**Assigned task:** Echo the lines from the one containing "Locate an element" through the one containing "florida-peninsula is located", keeping both of those lines, and leave the pictures out of your answer.
[Entries supplied — start]
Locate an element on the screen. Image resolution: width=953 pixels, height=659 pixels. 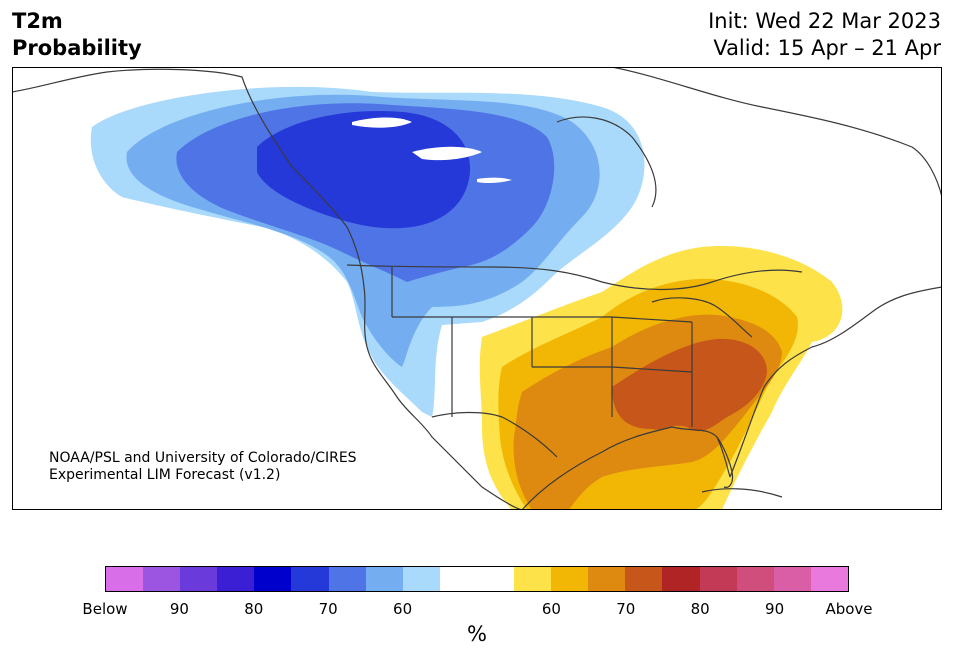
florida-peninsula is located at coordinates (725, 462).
[Entries supplied — finish]
[Entries supplied — start]
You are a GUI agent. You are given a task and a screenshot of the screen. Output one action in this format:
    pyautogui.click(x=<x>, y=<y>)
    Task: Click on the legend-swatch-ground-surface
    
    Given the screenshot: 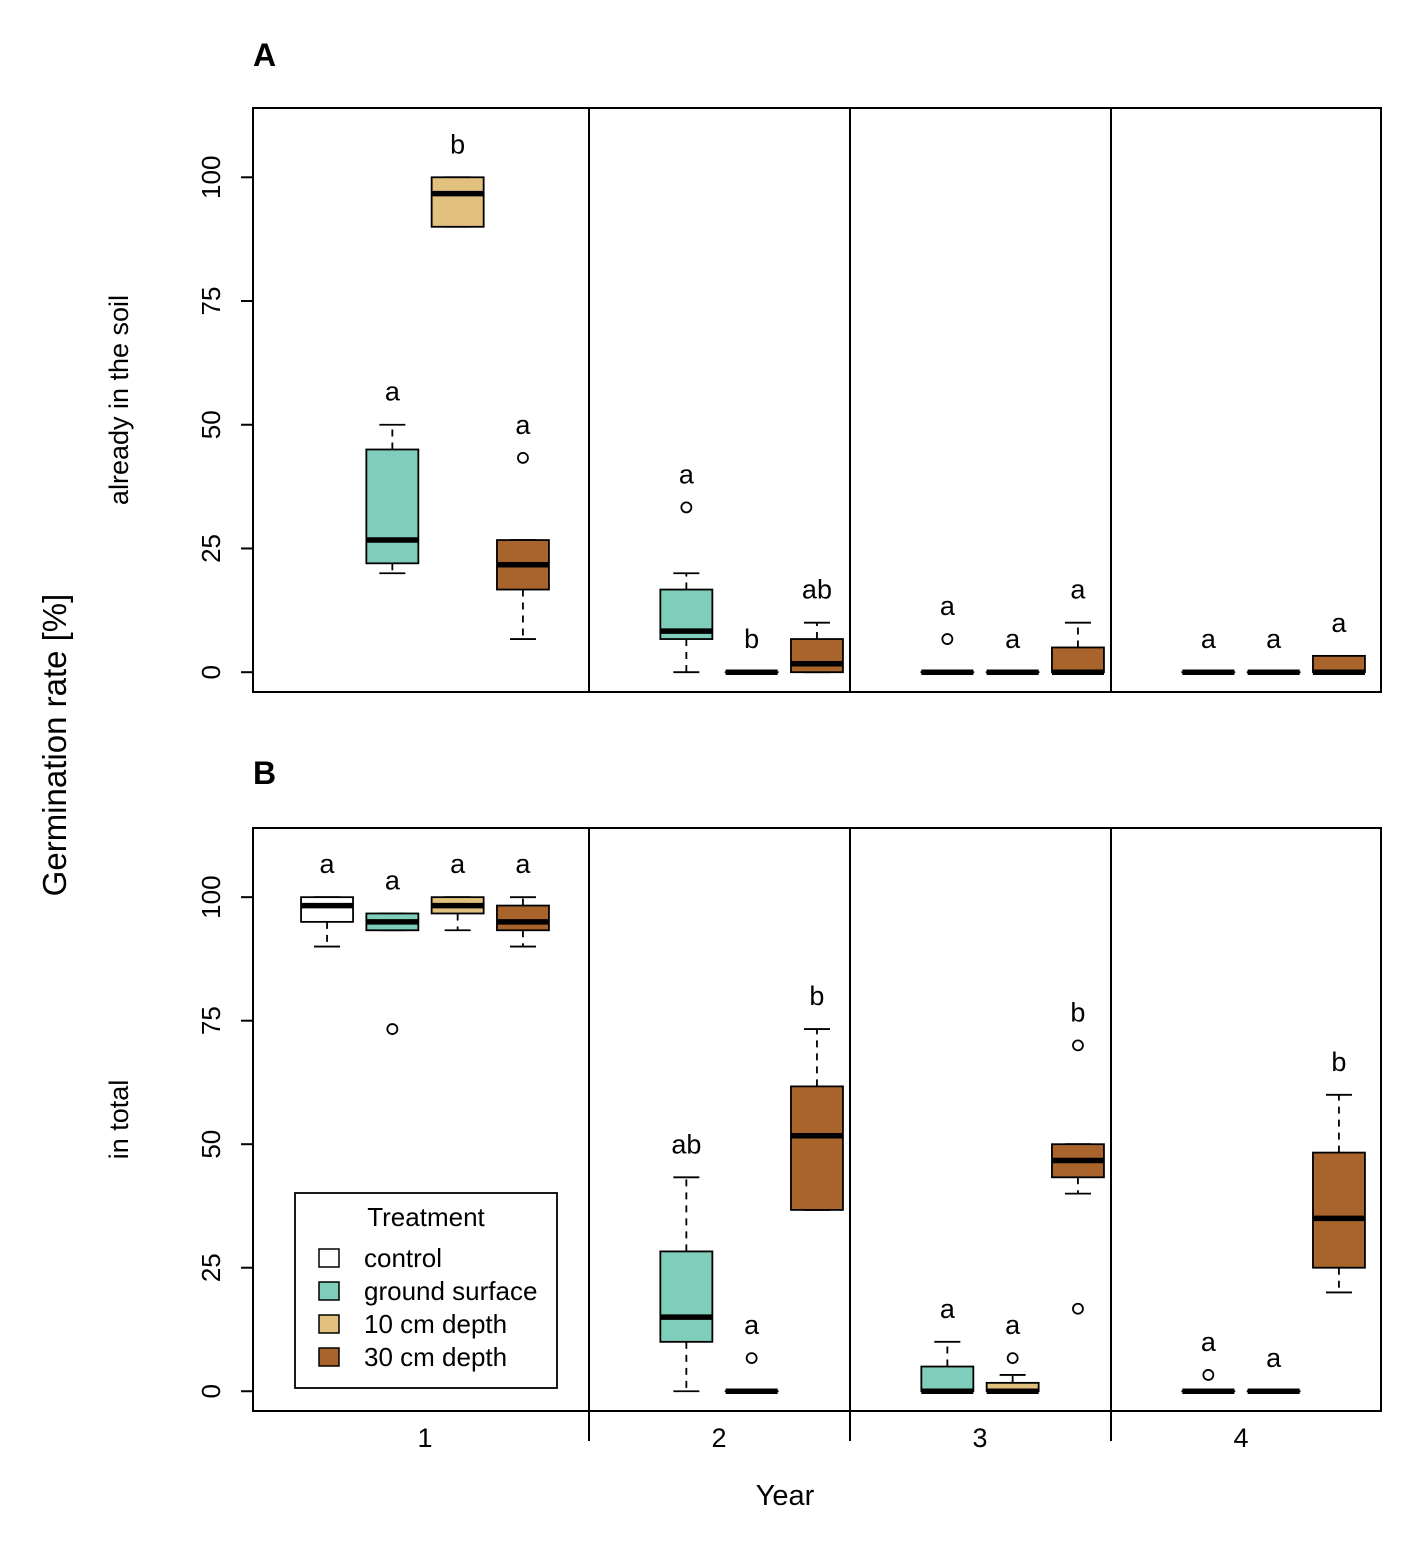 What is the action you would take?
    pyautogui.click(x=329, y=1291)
[Entries supplied — finish]
**Response for this exercise:**
Locate an element on the screen. Image resolution: width=953 pixels, height=659 pixels. 
florida-peninsula is located at coordinates (725, 462).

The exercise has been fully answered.